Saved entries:
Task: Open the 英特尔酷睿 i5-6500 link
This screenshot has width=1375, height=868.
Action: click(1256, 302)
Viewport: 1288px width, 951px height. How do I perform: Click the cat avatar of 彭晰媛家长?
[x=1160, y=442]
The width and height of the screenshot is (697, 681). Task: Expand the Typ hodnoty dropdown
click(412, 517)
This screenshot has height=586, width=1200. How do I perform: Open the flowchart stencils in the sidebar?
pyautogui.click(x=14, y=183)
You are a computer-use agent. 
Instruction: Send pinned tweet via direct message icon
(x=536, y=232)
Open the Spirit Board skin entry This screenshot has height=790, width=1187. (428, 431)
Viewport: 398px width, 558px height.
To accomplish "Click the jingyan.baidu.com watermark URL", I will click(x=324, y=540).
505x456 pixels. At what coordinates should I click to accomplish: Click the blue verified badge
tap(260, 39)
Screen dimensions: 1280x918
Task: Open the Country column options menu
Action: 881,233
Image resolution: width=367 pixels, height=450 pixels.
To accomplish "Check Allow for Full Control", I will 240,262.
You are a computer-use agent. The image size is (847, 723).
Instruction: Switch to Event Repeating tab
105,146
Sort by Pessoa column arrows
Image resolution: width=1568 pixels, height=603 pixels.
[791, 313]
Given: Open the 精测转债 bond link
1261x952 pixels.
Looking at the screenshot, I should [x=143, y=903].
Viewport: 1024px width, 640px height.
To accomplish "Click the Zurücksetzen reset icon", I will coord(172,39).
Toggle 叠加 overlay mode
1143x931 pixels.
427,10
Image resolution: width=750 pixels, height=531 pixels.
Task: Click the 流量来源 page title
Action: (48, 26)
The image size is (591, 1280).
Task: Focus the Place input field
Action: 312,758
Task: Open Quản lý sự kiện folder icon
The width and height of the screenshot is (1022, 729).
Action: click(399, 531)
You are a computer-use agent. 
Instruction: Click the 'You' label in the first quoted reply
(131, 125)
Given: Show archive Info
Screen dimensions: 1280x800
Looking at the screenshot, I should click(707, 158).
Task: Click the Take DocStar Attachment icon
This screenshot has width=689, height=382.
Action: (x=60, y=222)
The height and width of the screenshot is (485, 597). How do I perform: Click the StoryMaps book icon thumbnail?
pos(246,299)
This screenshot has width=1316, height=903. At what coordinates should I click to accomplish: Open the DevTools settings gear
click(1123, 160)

(What you will do): Each record above should be output again exactly.

(Written response):
Task: Open the 英特尔酷睿 i5-6500 link
This screenshot has width=1375, height=868.
Action: click(1256, 302)
Viewport: 1288px width, 951px height. How do I perform: Click the cat avatar of 彭晰媛家长?
[x=1160, y=442]
The width and height of the screenshot is (697, 681). Task: Expand the Typ hodnoty dropdown
click(412, 517)
This screenshot has height=586, width=1200. How do I perform: Open the flowchart stencils in the sidebar?
pyautogui.click(x=14, y=183)
You are a computer-use agent. 
Instruction: Send pinned tweet via direct message icon
(x=536, y=232)
Open the Spirit Board skin entry This screenshot has height=790, width=1187. (428, 431)
Viewport: 398px width, 558px height.
To accomplish "Click the jingyan.baidu.com watermark URL", I will click(x=324, y=540).
505x456 pixels. At what coordinates should I click to accomplish: Click the blue verified badge
tap(260, 39)
Screen dimensions: 1280x918
Task: Open the Country column options menu
Action: 881,233
Image resolution: width=367 pixels, height=450 pixels.
To accomplish "Check Allow for Full Control", I will 240,262.
You are a computer-use agent. The image size is (847, 723).
Instruction: Switch to Event Repeating tab
105,146
Sort by Pessoa column arrows
Image resolution: width=1568 pixels, height=603 pixels.
[791, 313]
Given: Open the 精测转债 bond link
1261x952 pixels.
Looking at the screenshot, I should [x=143, y=903].
Viewport: 1024px width, 640px height.
To accomplish "Click the Zurücksetzen reset icon", I will coord(172,39).
Toggle 叠加 overlay mode
1143x931 pixels.
427,10
Image resolution: width=750 pixels, height=531 pixels.
Task: Click the 流量来源 page title
Action: (48, 26)
The image size is (591, 1280).
Task: Focus the Place input field
Action: 312,758
Task: Open Quản lý sự kiện folder icon
The width and height of the screenshot is (1022, 729).
Action: click(399, 531)
You are a computer-use agent. 
Instruction: Click the 'You' label in the first quoted reply
(131, 125)
Given: Show archive Info
Screen dimensions: 1280x800
Looking at the screenshot, I should click(707, 158).
Task: Click the Take DocStar Attachment icon
This screenshot has width=689, height=382.
Action: (x=60, y=222)
The height and width of the screenshot is (485, 597). How do I perform: Click the StoryMaps book icon thumbnail?
pos(246,299)
This screenshot has width=1316, height=903. At what coordinates should I click to accomplish: Open the DevTools settings gear
click(1123, 160)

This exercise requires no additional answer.